Libertà, arte, follia: gli anni venti totalizzanti e sperimentali

di TMNews lunedì 10 maggio 2021
3' di lettura

Bilbao, 11 mag. (askanews) - Un decennio dirompente, incastrato negli anni più terribili del XX Secolo, rivisitato attraverso una lettura totalizzante e multidisciplinare che vuole restituire il dinamismo creativo e la grande libertà di sperimentazione del periodo. Il Museo Guggenheim Bilbao ha inaugurato l'esposizione "I folli anni venti", realizzata in collaborazione con la Kunsthaus di Zurigo.

"Questa - ha detto il direttore generale del museo basco, Juan Ignacio Vidarte - è la seconda mostra di quest'anno che prevede una sguardo sul passato, ma è uno sguardo che vuole anche permettere di capire come interpretare e intervenire sul futuro".

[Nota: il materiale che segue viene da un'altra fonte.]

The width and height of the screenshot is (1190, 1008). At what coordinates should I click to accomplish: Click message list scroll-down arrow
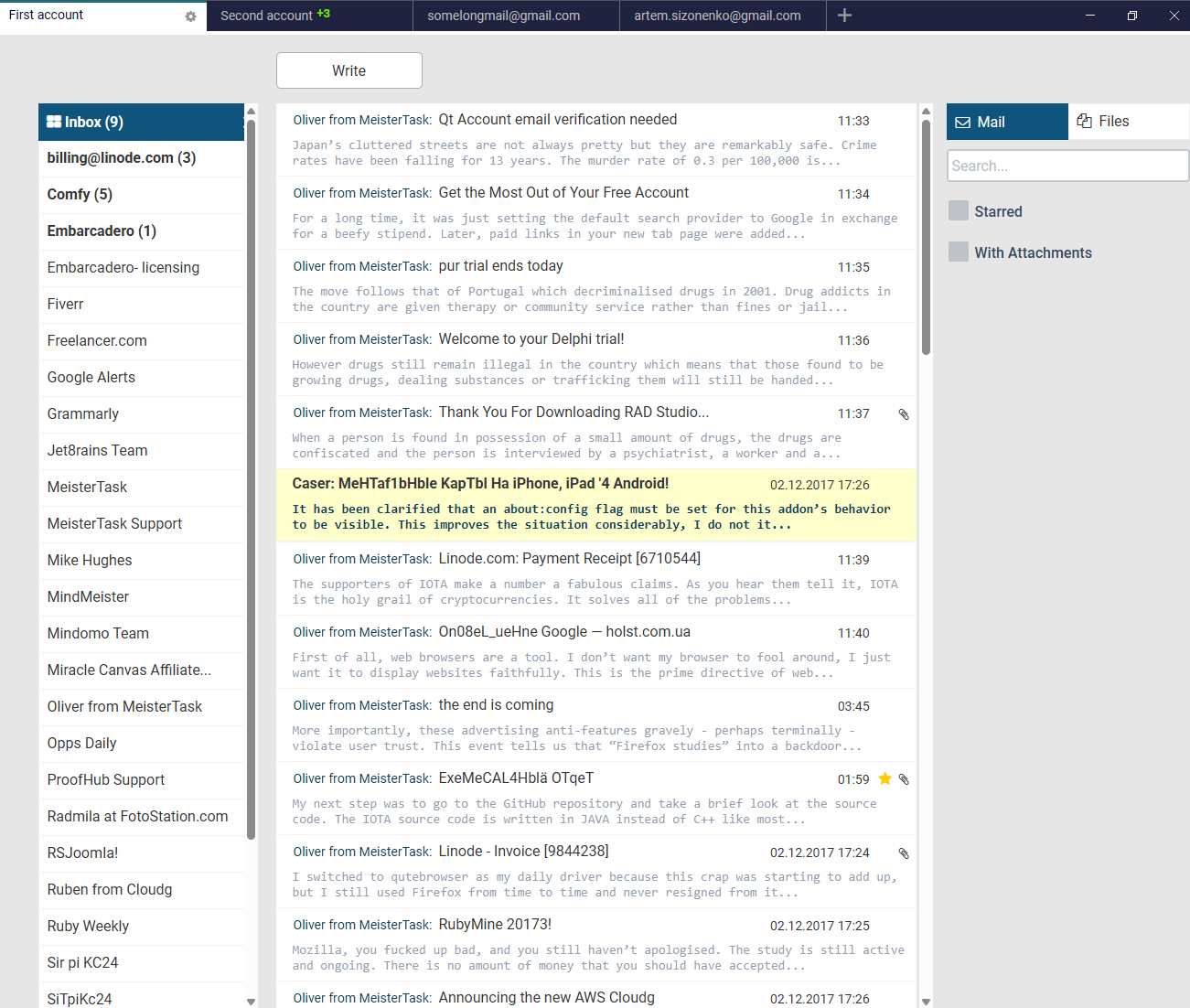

Già, perché uno dei fili rossi interpretativi della mostra, curata da Catherine Hug e Petra Joos, è proprio quello del "salto nel futuro" che gli anni venti hanno effettivamente messo in atto e che si manifesta in molteplici modi, dall'utilizzo delle immagini in movimento all'esplosione della moda, dalla denuncia sociale alle grandi conquiste dell'architettura. E in relazione alla struttura unica del museo bilbaino si è mosso anche il drammaturgo Calixto Bieito, chiamato a realizzare la scenografia della mostra.

"Questo - ha detto il regista spagnolo ad askanews - è un museo con sale meravigliose e molto grandi e con Petra abbiamo voluto pensare lo spazio come un paesaggio, come una grande sinfonia, fatta di musiche e colori diversi".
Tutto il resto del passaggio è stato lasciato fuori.